If you filed a hurricane insurance claim in Florida — for Milton, Helene, Ian, or any storm — and accepted the carrier's offer without professional review, the OPPAGA data suggests you likely left money on the table. The question is how much.

Historically, the only way to answer that question was to hire a public adjuster (10-20% contingency fee, capped at 10% within one year of a declared emergency in Florida) or an insurance attorney (33-40% contingency). Both are effective — OPPAGA proved that. But both are expensive, and both require you to identify the problem before they can help solve it.

That's the gap ClaimRestored fills. Our AI analyzes your settlement against 100,000+ Florida DFS Civil Remedy Notice records — the largest proprietary dataset of carrier behavior in the state. In 3 minutes, our system compares your payout to comparable claims in your county, from your carrier, for your specific storm. You see whether you're in the OPPAGA "unrepresented" column or the "represented" column — before you spend a dollar.

The initial check is always free. If the data shows a significant gap, you decide what to do next: use ClaimRestored's flat-fee analysis tools (starting at $249), engage a licensed public adjuster, consult an attorney, or file a complaint with the FL Division of Financial Services. The point is that you make that decision with data — not hope.

The Public Adjuster Landscape in Florida

Florida has approximately 3,000 actively licensed public adjusters, organized primarily through FAPIA (Florida Association of Public Insurance Adjusters) with roughly 600 members. Standard contingency fees range from 10-20%, with a statutory cap of 10% on claims filed within one year of a governor-declared emergency.

PAs are effective. OPPAGA proved it. But not every homeowner can afford to give up 10-20% of their recovery — especially when the carrier's first offer barely covers their deductible. And many homeowners don't even know PAs exist.

ClaimRestored was built to serve both sides of that equation. For homeowners who can work with a PA, our AI helps them understand their claim's value before engaging one — making the PA relationship more productive and the negotiation more informed.
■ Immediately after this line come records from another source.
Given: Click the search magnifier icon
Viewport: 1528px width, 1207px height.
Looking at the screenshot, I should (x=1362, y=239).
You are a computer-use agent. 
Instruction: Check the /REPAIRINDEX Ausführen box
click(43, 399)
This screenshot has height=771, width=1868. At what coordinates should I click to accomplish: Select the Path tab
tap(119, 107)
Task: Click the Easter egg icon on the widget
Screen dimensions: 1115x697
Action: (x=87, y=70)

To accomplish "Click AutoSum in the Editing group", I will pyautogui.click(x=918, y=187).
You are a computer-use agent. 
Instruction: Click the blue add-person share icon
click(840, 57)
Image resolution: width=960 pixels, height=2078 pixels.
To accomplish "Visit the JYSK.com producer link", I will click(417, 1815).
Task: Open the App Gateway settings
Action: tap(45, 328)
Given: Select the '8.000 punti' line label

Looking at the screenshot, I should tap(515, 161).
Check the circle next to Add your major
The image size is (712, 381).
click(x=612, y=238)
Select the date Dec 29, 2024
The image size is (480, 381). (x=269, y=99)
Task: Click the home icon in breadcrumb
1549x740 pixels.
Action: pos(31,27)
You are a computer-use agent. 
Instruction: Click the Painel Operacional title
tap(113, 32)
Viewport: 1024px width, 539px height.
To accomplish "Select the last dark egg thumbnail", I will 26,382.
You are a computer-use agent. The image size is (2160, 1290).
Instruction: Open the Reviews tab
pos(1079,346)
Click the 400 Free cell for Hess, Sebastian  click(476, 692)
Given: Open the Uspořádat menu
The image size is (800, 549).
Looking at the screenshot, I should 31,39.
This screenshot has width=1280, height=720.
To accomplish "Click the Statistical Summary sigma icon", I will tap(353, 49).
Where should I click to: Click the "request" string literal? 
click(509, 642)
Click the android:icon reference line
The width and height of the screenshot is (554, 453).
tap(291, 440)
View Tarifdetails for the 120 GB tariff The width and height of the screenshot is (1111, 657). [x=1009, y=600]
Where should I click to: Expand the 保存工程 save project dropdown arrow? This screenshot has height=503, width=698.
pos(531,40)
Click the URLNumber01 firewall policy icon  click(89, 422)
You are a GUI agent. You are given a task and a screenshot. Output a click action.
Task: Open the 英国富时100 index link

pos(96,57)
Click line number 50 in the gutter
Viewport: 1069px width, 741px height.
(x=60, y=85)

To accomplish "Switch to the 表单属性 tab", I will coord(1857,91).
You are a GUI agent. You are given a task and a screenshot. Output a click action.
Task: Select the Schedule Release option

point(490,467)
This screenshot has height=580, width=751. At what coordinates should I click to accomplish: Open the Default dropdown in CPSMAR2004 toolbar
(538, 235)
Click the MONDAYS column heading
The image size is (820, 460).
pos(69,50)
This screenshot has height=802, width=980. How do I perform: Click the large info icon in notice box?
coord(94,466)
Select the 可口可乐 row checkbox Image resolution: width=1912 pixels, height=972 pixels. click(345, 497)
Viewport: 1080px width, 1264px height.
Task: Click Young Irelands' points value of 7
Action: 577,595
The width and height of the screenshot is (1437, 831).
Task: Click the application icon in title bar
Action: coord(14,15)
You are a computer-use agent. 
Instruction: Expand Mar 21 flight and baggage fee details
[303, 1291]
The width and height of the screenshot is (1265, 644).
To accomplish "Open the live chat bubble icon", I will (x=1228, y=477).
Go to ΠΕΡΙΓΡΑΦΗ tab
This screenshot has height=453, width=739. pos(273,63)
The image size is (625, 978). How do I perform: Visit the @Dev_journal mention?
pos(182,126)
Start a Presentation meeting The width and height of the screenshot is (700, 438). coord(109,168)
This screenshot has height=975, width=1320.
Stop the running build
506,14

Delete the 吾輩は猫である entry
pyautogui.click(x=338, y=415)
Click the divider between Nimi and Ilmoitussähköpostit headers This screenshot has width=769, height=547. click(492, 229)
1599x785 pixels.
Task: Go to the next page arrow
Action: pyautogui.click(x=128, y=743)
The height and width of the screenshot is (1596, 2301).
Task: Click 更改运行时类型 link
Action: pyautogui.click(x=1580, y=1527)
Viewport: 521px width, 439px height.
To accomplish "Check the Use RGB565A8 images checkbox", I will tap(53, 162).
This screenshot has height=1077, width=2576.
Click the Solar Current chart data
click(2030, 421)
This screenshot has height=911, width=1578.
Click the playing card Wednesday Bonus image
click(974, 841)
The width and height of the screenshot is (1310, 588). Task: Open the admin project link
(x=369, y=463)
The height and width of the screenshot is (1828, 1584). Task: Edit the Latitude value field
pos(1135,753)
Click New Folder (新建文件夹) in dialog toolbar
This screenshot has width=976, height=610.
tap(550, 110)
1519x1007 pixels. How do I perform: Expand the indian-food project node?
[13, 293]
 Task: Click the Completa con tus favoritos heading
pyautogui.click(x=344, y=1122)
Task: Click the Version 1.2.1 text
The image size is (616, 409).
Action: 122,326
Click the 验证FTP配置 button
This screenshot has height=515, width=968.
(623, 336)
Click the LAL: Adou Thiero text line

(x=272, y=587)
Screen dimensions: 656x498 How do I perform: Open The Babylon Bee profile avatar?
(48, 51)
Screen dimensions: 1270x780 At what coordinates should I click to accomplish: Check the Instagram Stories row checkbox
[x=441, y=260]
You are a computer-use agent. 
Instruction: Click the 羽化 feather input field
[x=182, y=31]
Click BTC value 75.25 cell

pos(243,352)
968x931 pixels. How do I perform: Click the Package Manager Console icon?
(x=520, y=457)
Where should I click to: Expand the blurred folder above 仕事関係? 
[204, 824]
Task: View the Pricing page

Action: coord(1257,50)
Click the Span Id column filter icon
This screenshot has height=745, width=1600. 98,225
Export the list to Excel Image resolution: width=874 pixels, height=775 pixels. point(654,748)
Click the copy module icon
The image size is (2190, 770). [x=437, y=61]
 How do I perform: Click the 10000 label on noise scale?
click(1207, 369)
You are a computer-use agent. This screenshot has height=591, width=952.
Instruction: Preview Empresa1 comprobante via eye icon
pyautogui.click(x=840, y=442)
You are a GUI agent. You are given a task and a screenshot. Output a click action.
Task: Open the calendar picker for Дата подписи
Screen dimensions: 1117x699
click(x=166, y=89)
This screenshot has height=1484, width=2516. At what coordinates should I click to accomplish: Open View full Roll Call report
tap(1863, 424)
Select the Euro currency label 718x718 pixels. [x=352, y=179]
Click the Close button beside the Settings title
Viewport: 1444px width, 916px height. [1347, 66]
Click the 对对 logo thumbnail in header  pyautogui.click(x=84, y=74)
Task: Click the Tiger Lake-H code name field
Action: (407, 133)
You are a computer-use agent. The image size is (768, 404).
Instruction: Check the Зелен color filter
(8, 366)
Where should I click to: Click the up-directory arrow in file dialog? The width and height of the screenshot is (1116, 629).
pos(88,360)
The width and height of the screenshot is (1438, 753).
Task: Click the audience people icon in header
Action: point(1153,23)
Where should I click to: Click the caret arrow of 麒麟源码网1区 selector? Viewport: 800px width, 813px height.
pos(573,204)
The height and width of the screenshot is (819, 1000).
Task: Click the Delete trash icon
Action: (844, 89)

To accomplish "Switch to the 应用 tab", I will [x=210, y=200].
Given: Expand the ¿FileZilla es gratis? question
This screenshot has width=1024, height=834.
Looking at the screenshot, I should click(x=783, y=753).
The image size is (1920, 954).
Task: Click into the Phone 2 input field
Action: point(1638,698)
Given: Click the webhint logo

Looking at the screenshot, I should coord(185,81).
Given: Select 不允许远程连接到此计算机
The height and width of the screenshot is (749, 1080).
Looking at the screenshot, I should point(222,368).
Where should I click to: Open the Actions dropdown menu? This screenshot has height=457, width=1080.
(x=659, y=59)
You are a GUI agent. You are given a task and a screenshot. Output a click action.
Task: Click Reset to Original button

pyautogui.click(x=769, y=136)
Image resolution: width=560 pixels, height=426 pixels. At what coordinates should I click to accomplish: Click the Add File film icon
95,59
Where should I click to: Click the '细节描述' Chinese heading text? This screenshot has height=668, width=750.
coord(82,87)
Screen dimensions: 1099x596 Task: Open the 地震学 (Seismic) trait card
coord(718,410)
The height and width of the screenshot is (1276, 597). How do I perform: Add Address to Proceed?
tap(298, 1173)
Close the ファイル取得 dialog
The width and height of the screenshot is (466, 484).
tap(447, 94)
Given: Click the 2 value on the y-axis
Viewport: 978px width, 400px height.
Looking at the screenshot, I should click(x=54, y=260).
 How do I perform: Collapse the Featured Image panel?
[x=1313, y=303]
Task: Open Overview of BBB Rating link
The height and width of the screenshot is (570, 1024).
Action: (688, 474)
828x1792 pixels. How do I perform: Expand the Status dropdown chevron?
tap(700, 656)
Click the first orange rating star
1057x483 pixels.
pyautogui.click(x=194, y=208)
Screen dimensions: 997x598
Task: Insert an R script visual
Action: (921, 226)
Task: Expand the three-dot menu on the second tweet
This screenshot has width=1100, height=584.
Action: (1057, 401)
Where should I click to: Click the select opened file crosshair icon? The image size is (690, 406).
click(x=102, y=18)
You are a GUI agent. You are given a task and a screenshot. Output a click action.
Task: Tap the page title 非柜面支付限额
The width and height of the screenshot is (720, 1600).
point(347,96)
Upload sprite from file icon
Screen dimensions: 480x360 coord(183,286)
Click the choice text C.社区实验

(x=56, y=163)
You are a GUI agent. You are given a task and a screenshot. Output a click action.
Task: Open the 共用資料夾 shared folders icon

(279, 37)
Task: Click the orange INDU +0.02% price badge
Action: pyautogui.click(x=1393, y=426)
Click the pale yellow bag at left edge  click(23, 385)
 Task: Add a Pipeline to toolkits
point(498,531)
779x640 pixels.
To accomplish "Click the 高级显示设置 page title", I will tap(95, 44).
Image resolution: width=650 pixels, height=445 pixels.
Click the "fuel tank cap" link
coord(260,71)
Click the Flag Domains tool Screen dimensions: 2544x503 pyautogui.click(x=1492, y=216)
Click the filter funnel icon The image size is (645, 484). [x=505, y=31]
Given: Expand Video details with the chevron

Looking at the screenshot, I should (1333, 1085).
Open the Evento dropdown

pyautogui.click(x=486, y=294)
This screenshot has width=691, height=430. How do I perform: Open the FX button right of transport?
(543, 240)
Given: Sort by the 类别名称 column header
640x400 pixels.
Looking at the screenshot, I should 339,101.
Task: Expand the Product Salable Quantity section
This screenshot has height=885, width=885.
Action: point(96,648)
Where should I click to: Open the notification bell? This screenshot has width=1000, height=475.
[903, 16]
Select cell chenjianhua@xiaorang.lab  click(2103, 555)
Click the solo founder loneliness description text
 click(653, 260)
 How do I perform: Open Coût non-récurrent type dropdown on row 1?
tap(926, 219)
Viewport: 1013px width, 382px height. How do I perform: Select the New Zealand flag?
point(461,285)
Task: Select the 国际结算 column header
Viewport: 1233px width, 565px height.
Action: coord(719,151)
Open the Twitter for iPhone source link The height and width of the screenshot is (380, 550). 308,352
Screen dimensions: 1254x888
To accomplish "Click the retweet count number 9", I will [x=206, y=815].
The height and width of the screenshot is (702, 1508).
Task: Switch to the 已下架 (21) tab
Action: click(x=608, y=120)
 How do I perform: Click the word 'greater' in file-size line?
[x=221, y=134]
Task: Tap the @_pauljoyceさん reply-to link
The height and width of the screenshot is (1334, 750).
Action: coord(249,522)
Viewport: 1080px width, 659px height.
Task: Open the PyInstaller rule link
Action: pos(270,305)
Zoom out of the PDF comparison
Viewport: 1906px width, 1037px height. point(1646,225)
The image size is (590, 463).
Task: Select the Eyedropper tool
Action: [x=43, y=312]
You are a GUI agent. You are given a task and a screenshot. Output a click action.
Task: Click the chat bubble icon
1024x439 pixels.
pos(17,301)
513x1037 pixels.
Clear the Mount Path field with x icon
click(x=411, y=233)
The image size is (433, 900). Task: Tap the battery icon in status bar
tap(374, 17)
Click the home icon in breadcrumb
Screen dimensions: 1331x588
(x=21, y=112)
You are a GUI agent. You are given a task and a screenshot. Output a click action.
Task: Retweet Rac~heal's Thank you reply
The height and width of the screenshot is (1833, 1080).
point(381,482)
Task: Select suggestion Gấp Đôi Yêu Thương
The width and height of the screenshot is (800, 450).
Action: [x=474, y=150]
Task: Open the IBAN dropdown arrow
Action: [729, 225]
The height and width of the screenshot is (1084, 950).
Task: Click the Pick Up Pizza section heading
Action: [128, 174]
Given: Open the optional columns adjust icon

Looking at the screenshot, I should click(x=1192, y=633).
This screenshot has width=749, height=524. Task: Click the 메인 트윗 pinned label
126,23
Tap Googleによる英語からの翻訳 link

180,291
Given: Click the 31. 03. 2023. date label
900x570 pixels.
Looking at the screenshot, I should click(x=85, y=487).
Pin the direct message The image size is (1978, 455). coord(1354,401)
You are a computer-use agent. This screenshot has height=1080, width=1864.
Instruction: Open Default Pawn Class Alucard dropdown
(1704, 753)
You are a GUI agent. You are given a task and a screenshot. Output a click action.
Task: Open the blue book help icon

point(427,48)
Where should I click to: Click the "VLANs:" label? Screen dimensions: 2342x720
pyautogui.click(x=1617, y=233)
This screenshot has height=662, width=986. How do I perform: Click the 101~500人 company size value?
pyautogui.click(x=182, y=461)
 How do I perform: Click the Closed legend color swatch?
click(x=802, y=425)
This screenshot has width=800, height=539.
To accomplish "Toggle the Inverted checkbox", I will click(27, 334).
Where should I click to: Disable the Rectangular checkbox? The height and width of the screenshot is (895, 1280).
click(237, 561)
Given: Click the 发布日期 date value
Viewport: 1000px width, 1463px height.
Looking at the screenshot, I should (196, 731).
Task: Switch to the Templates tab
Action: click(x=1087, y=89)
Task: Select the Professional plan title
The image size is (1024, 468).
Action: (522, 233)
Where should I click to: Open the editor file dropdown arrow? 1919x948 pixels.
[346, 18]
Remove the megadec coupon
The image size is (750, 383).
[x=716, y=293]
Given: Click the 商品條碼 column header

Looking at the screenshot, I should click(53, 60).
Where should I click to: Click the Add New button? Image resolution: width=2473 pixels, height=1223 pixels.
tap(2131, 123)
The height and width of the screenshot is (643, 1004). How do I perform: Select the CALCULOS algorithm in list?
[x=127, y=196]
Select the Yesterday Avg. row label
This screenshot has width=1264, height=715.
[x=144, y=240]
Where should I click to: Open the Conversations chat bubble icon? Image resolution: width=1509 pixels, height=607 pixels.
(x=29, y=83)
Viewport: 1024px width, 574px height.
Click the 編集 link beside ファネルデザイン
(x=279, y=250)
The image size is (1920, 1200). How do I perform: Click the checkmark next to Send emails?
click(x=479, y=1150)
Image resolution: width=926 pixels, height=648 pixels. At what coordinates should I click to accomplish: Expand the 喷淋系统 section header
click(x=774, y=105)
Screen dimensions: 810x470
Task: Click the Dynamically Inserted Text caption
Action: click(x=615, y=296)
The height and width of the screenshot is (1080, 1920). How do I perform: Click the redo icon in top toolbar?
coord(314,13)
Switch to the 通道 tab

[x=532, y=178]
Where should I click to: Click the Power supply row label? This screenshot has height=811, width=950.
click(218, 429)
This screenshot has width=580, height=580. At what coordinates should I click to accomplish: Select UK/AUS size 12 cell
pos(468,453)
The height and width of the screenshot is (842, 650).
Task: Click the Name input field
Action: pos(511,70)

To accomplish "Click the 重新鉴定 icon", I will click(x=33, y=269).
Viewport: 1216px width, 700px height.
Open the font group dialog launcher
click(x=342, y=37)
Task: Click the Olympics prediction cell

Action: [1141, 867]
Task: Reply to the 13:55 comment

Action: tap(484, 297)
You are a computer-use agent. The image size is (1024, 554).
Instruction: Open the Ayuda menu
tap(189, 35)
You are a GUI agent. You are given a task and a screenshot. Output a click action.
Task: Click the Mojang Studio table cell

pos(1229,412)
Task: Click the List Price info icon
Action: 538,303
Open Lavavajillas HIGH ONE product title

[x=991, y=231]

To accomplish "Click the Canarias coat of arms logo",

For homeowners who can't afford or don't want a PA, ClaimRestored's flat-fee tiers (starting at $249, never a percentage) provide the same analytical firepower at a fraction of the cost.

The Bottom Line

OPPAGA Report No. 10-06 is the most important piece of evidence in Florida homeowner insurance. It proves — with government authority — that carriers systematically pay unrepresented homeowners less. Not a little less. Up to 747% less.

Sixteen years later, the data says the problem is worse: more claims closed at zero, higher repair costs, more sophisticated carrier AI, and a homeowner population that still negotiates blind.

ClaimRestored exists to change that math. The OPPAGA gap is an information gap. See how we close it →

Sources

  • OPPAGA Report No. 10-06 (2010): "Public Adjusters: Their Impact on Homeowner Insurance Claims." Florida Office of Program Policy Analysis and Government Accountability.
  • Weiss Ratings (2024): Homeowner insurance claim closure data, 2004-2024.
  • NAIC (National Association of Insurance Commissioners): Annual homeowner claims data.
  • FL §627.70132: Florida Statutes, Notice of Property Insurance Claim.
  • FL §95.11(2)(e): Florida Statutes, Statute of Limitations for insurance contract actions.